There was a week at the end of October between my first and second class where I read a new book, Timeless Learning: How Imagination, Observation, and Zero-Based Thinking Change Schools. This book was a monumental change for me, my learning, and my beliefs one education. Put in the context of completing my philosophy & history class and conversations with progressive educators, I have shifted a great deal in how I think schools should function.

Introduction to Music Education Research

My second course in my doctoral program was Introduction to Music Education Research. It was structured quite differently than Philosophy & History. Instead of having a progression of weekly readings and discussions, the course was divided into larger units that incorporated readings, larger projects, and weekly live classrooms.

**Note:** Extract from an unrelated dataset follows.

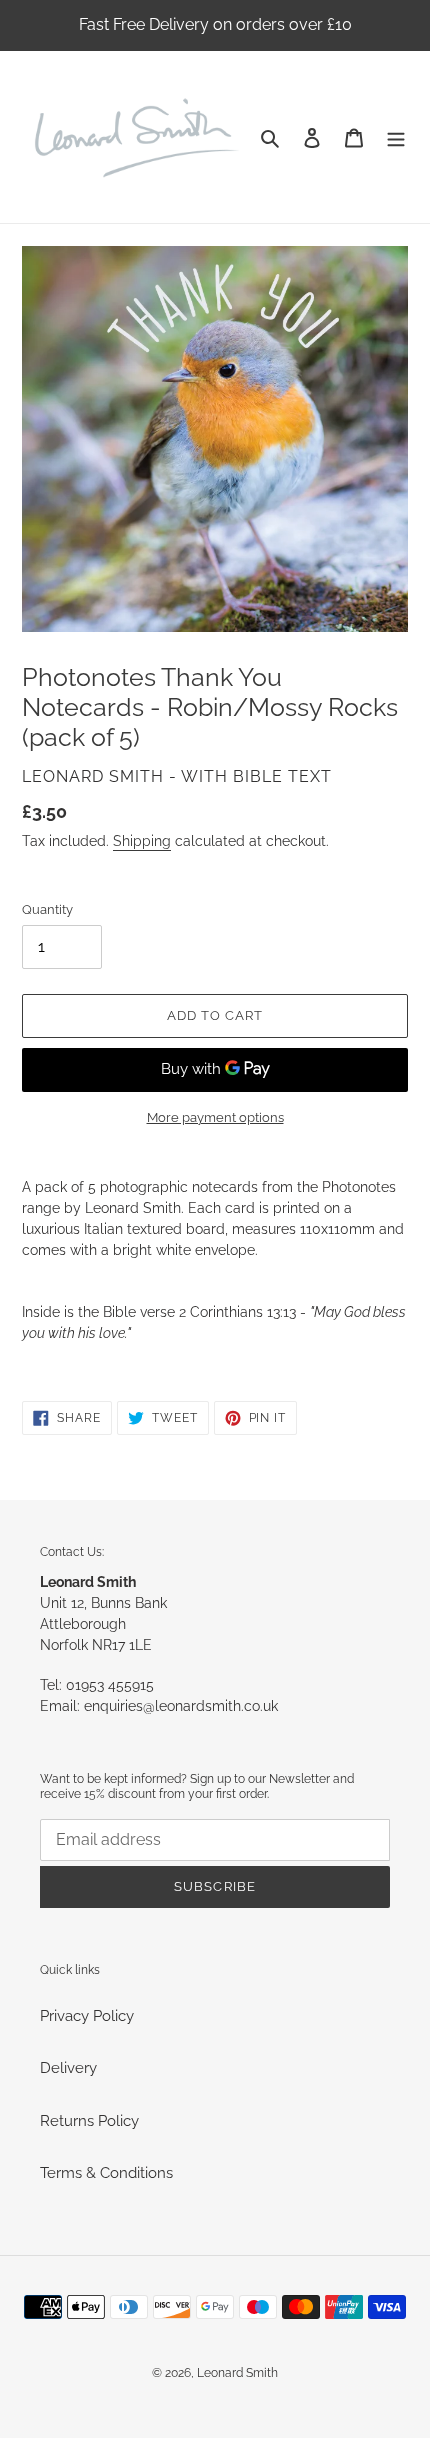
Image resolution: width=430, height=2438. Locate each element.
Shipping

Throughout the last few weeks of the year, I also shared some thoughts on Apple in light of all the products they released in 2018. I also reflected on attending my first Virginia Music Educators Association Professional Development Conference. While writing the research proposal for Unit 2 of the Music Education Research class, I began looking for a note taking application that could help me take and organize notes, eventually settling on the macOS/iOS app, Agenda.

Looking Forward to 2019

In my doctoral program, I will be taking Foundations of Music Education II: Sociology & Psychology, Community Music Perspectives, American Music, Analytical Techniques, and Problems, Theories, and Literature: Making a Contribution to the Field. We will be doing some updates to our house including painting, a new patio, and new windows. We want to go to Italy this summer, and we have already started looking into getting a dog! I am interested in learning more about progressive education and maker-centered learning—especially observing and learning from the educators in Albemarle County. We are definitely looking forward to 2019!


Burton Hable

Burton Hable is an instrumental music educator from Central Iowa. In 2013 he helped open Centennial High School in Ankeny, the first time in forty years that a school district in Iowa expanded to two high schools. He served there through 2018 as Assistant Director of Bands: conducting the 10th Grade Symphonic Band, directing the varsity Jazz Collective, co-directing the Centennial Marching and Pep Bands, teaching music theory, and providing individual and small group lessons to brass students in grades 6-12 at Prairie Ridge Middle School, Northview Middle School, and Centennial High School. During his tenure in Ankeny, enrollment in band grew from 450 to nearly 700, the jazz program expanded from four to seven ensembles, and ensembles under his direction were invited to perform at Iowa State University, Harper College, and the Veterans Day Parade in New York City.